» **Stored rows**
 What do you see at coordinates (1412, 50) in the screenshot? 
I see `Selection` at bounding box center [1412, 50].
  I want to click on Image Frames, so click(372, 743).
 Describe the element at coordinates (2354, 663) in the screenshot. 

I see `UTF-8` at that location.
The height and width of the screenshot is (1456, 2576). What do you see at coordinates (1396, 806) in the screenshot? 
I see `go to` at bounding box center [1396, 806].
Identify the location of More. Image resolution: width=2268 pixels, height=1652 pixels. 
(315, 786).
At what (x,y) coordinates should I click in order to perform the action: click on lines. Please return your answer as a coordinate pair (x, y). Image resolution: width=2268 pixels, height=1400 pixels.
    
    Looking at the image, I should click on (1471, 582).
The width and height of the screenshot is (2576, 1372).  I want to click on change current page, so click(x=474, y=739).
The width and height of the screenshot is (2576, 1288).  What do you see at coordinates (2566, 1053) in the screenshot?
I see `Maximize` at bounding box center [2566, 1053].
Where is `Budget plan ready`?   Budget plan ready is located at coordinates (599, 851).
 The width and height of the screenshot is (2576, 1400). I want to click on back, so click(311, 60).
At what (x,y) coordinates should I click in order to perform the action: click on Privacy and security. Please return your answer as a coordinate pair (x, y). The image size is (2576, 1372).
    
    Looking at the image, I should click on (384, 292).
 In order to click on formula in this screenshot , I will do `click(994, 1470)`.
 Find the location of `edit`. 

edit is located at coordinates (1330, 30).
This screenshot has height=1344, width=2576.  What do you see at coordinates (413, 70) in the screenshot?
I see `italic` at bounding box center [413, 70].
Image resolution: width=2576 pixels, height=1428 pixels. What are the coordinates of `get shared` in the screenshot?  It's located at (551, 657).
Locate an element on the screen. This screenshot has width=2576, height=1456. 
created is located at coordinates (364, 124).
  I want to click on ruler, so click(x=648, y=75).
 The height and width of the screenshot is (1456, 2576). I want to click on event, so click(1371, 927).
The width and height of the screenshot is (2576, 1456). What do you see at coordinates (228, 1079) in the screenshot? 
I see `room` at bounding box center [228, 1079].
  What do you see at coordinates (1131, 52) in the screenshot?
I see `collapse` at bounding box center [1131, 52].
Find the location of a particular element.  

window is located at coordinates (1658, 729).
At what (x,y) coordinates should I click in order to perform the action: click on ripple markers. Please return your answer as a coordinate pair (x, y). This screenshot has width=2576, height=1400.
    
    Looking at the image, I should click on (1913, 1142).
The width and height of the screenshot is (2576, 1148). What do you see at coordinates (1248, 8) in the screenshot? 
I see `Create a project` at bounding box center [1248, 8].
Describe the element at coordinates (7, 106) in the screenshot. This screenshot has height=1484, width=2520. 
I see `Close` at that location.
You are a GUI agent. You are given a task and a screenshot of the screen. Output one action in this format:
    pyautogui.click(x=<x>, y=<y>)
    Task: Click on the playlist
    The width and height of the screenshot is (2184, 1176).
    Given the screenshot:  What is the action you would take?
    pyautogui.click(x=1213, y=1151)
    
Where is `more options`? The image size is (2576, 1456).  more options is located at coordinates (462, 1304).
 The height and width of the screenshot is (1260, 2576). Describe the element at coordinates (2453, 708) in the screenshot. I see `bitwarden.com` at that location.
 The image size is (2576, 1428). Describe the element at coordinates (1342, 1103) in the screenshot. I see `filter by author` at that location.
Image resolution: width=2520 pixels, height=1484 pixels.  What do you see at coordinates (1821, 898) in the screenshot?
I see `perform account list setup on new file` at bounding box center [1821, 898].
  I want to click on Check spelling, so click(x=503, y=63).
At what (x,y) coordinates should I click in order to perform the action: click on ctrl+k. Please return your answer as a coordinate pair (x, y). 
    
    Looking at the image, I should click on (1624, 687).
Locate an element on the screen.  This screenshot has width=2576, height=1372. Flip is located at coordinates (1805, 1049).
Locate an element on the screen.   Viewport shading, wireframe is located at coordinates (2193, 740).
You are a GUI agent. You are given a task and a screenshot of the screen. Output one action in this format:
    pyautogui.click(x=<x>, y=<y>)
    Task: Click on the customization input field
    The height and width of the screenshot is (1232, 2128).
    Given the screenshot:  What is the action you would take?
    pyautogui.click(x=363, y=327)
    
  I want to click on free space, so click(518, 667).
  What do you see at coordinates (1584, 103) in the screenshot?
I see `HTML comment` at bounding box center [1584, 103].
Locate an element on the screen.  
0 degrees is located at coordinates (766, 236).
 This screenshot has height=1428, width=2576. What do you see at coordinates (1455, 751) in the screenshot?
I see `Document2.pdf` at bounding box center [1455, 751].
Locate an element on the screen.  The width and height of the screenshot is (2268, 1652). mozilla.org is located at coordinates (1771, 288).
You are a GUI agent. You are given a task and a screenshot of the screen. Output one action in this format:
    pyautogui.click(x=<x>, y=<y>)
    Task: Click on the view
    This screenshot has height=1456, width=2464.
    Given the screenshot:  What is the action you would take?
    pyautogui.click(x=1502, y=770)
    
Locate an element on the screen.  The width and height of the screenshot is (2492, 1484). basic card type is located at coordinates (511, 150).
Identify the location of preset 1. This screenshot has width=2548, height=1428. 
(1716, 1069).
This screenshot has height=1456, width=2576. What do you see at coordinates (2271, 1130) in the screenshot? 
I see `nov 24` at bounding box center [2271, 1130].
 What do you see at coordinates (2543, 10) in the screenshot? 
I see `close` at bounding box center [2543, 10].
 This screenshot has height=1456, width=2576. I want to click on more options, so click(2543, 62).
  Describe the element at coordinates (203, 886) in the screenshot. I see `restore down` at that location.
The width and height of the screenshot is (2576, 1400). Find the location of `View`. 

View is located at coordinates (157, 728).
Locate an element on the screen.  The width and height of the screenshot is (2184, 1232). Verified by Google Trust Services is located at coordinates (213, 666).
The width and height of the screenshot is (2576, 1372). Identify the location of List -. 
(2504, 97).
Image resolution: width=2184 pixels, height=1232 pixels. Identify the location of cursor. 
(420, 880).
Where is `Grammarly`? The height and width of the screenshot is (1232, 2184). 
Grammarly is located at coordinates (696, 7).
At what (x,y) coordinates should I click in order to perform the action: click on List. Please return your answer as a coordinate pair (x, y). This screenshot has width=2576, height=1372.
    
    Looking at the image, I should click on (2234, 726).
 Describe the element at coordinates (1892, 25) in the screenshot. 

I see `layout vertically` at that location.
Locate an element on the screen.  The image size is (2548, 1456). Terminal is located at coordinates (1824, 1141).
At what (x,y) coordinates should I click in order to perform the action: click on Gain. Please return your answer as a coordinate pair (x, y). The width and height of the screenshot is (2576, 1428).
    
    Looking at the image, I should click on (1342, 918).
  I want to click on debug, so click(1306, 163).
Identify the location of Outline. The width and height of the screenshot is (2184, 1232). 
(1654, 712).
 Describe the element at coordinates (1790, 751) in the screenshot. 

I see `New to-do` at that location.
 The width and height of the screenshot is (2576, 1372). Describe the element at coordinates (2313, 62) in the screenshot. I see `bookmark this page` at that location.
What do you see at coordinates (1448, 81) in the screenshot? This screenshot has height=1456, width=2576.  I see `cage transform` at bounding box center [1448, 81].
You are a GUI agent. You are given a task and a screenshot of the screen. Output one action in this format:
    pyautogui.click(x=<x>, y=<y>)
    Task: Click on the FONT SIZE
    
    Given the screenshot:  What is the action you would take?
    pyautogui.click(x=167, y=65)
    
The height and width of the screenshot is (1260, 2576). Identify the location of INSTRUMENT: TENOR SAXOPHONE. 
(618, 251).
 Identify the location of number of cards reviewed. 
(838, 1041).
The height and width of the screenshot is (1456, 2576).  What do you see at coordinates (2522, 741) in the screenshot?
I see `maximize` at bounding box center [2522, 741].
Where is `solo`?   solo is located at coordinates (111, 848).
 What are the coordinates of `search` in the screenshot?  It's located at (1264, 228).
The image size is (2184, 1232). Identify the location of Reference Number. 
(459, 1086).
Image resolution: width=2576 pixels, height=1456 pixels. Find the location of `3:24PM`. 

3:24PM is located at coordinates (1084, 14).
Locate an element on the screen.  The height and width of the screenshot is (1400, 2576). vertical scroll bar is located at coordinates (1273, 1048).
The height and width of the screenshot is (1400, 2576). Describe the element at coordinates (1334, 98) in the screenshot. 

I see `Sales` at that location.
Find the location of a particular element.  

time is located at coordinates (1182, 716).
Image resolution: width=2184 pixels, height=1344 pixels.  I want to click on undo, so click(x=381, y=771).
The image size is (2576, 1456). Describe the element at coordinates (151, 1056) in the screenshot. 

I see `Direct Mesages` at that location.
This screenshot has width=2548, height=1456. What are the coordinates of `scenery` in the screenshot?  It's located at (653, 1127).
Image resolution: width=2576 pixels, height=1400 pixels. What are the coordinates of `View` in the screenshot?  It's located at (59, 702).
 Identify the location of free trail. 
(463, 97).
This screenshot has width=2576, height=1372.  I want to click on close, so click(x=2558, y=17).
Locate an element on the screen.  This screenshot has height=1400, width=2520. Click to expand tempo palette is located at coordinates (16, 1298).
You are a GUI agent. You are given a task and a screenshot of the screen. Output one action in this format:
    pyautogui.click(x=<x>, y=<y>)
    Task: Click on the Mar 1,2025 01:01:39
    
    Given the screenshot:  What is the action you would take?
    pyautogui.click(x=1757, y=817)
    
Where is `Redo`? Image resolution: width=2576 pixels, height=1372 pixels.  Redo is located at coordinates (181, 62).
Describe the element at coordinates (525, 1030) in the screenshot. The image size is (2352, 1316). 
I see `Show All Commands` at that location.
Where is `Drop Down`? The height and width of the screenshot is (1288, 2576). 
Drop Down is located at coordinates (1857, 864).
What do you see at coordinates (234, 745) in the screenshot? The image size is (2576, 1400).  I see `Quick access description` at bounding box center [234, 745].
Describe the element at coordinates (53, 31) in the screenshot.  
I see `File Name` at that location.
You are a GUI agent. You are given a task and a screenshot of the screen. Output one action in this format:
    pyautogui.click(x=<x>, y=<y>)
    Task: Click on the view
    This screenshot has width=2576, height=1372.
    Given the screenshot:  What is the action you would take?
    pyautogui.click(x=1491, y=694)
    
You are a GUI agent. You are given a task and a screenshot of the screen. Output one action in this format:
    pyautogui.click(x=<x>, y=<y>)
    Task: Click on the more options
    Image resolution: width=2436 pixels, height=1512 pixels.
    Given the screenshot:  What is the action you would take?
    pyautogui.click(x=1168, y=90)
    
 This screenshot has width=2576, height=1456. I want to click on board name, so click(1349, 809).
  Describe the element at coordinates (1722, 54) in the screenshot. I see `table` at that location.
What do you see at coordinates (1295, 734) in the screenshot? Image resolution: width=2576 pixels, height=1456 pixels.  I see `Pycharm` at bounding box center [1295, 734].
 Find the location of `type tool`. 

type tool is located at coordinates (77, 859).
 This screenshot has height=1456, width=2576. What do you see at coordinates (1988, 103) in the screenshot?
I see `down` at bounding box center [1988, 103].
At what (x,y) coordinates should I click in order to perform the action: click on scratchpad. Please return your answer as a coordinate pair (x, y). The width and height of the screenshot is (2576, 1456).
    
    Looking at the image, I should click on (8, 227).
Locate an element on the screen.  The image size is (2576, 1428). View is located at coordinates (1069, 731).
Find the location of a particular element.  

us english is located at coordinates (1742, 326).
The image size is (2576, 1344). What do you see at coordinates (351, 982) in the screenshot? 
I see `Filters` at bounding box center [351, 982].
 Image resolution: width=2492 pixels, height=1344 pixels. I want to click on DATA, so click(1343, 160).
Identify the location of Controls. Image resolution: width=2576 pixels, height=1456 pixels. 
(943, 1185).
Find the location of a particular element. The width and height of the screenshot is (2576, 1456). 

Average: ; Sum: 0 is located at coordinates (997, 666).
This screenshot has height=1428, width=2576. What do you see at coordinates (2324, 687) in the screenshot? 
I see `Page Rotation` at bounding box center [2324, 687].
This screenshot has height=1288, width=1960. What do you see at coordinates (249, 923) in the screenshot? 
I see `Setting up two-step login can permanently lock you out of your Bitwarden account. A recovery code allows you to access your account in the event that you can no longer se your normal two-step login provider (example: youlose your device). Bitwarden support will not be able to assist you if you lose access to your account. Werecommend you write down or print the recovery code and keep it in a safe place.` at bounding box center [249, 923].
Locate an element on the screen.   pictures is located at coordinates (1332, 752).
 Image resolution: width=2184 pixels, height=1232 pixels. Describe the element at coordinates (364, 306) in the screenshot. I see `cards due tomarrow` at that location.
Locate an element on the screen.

» **Set problem**
Return the entries above exactly as they appear, from the line that contains "Image resolution: width=2576 pixels, height=1400" through the line that contains "coordinates (16, 1298).", with both of those lines included.

» **Result**
Image resolution: width=2576 pixels, height=1400 pixels. What are the coordinates of `View` in the screenshot?  It's located at (59, 702).
 Identify the location of free trail. 
(463, 97).
This screenshot has width=2576, height=1372.  I want to click on close, so click(x=2558, y=17).
Locate an element on the screen.  This screenshot has height=1400, width=2520. Click to expand tempo palette is located at coordinates (16, 1298).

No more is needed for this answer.